However there are a few annoyances, too. For example, when you swipe down the notifications tab you’ll find that there aren’t any quick switches for stuff like Wi-Fi, Bluetooth and Silent mode. Instead there’s just a link to the settings menu.

HTC One XL – Screen

The HTC One XL’s screen is excellent. The 4.8inch display is very roomy, but it’s also got a high resolution of 720×1280 pixels. It uses traditional TFT rather than the AMLOLED technology of the Samsung S3 which means black levels aren’t quite as deep as what you get on the S3, but they’ll still very impressive and to our eyes the colours on the HTC One XL’s screen are more natural and accurate looking.

HTC One XL – Battery life

Call quality was excellent throughout our time with the phone, but sadly we can’t say the same about battery life. The One XL really struggles to get through a day without needing to be topped up with juice, in fact with heavy usage of 4G you may find you actually need to charge it at mid-day. All of the current generation of 4G handset are poor when it comes to battery life, but the One XL’s lack of a removable battery makes his more troublesome and worrisome than some other phones.
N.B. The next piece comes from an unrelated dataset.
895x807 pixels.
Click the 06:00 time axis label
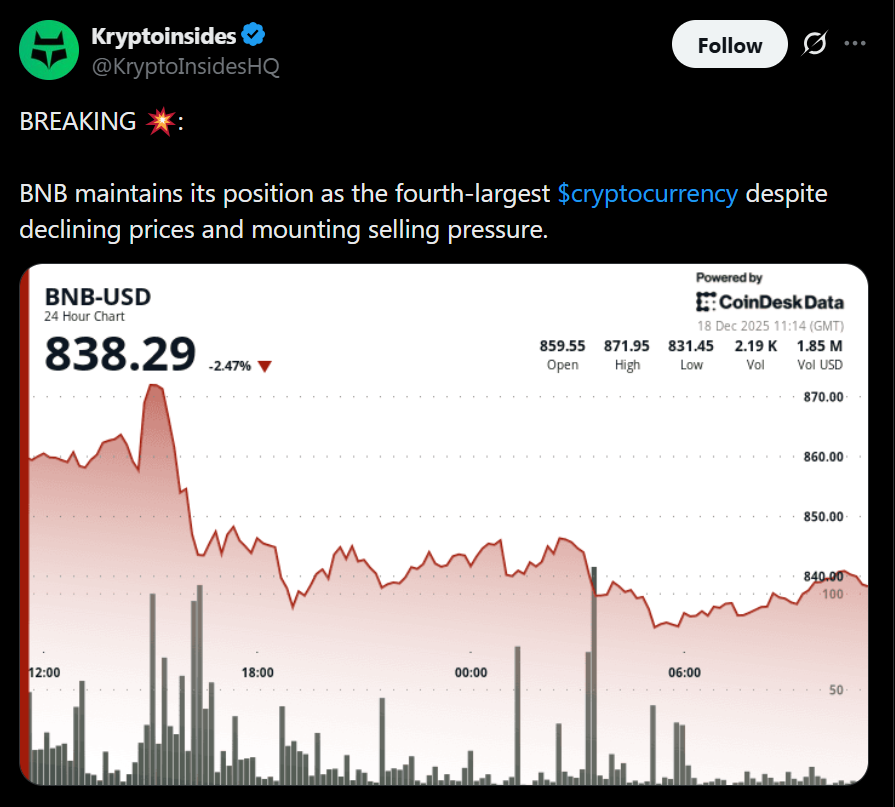(685, 673)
The HTC One XL is on the whole a very good phone. It’s got a top notch screen, speedy performance and that all important support for 4G. However, the fact of the matter is that Samsung’s S3 LTE is a slightly faster performer, has a better camera and comes loaded with the latest version of Android. Given that it’s available for the same price as the HTC One XL, it’s difficult to see why you’d choose this phone instead.